Presque Isle Water Taxi
- Locale: Erie, Pennsylvania United States
- Waterway: Presque Isle Bay
- Transit type: Water taxi
- Operator: Erie–Western Pennsylvania Port Authority
- Began operation: 1999
- No. of lines: 1
- No. of vessels: 3

= Presque Isle Water Taxi =

The Presque Isle Water Taxi, sometimes referred to as the Aquabus, is a water taxi service operated by the Erie–Western Pennsylvania Port Authority (EWPPA) on Presque Isle Bay in Erie, Pennsylvania. The water taxi departs from Dobbins Landing in downtown Erie and travels to the Waterworks in Presque Isle State Park, with a stopover at Liberty Park.

== History ==
In 1997, the Waterworks Ferry Dock in Presque Isle State Park received a $1.1 million renovation and dredging to reverse decades of deterioration. Water taxi service between the Waterworks and downtown Erie began on June 7, 1997 with the introduction of the Presque Isle Express—a 40 ft, 36-passenger pontoon boat.

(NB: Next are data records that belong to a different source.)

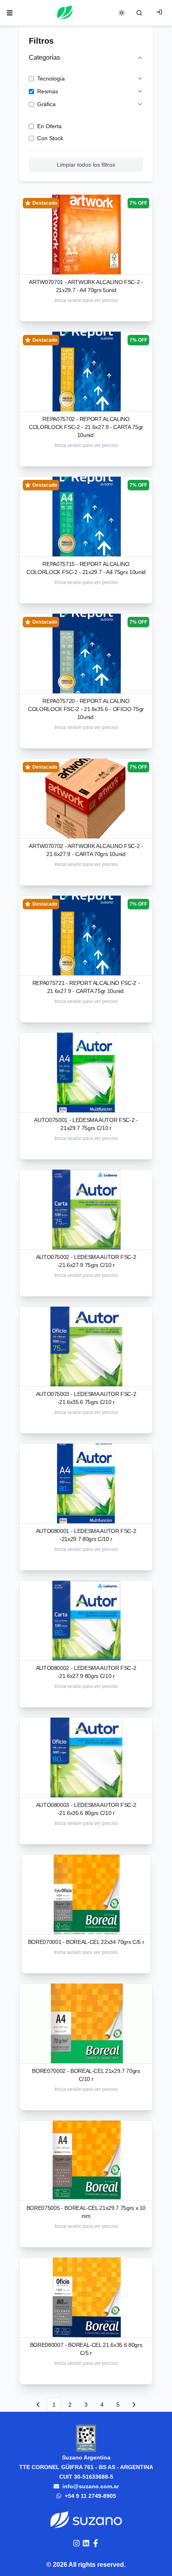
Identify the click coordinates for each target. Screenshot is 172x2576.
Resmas (47, 91)
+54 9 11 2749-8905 (90, 2496)
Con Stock (50, 138)
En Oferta (49, 126)
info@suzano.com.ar (90, 2486)
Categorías (44, 57)
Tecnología (51, 78)
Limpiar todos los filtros (86, 164)
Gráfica (46, 104)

The Presque Isle Express ran for two years until the Erie–Western Pennsylvania Port Authority purchased two ferry boats in 1999. The Port Authority was appropriated $800,000 from the federal government by the Transportation Equity Act for the 21st Century (TEA-21) for the acquisition. The service was originally expected to have three stops along the Erie bayfront and two on Presque Isle. The twin 40 ft, fiberglass boats were named Aquabus I and Aquabus II; a third vessel was procured in 2001 and christened the Canadian Sailor. Though similar to the Aquabuses, the Canadian Sailor has a capacity of 42 passengers, an enclosed seating area, and the ability to travel out of the sheltered confines of Presque Isle Bay and into Lake Erie. The Canadian Sailor made trips from Erie to Barcelona, New York in 2002 and was part of a proposal to operate a ferry route between Erie and Canada. In 2011, the Canadian Sailor was the subject of a short-term lease to Buffalo Sailing Adventures to trial a ferry service in Buffalo, New York.

== Current operations ==
The Presque Isle Water Taxi departs from Dobbins Landing, at the end of State Street, on the hour. The water taxi stops in Liberty Park before reaching its final destination of Presque Isle State Park—total time for a roundtrip takes 50 minutes. It usually makes eight trips a day, seven days a week during the summer months with weather permitting as the water taxi does not run in rain and windy conditions.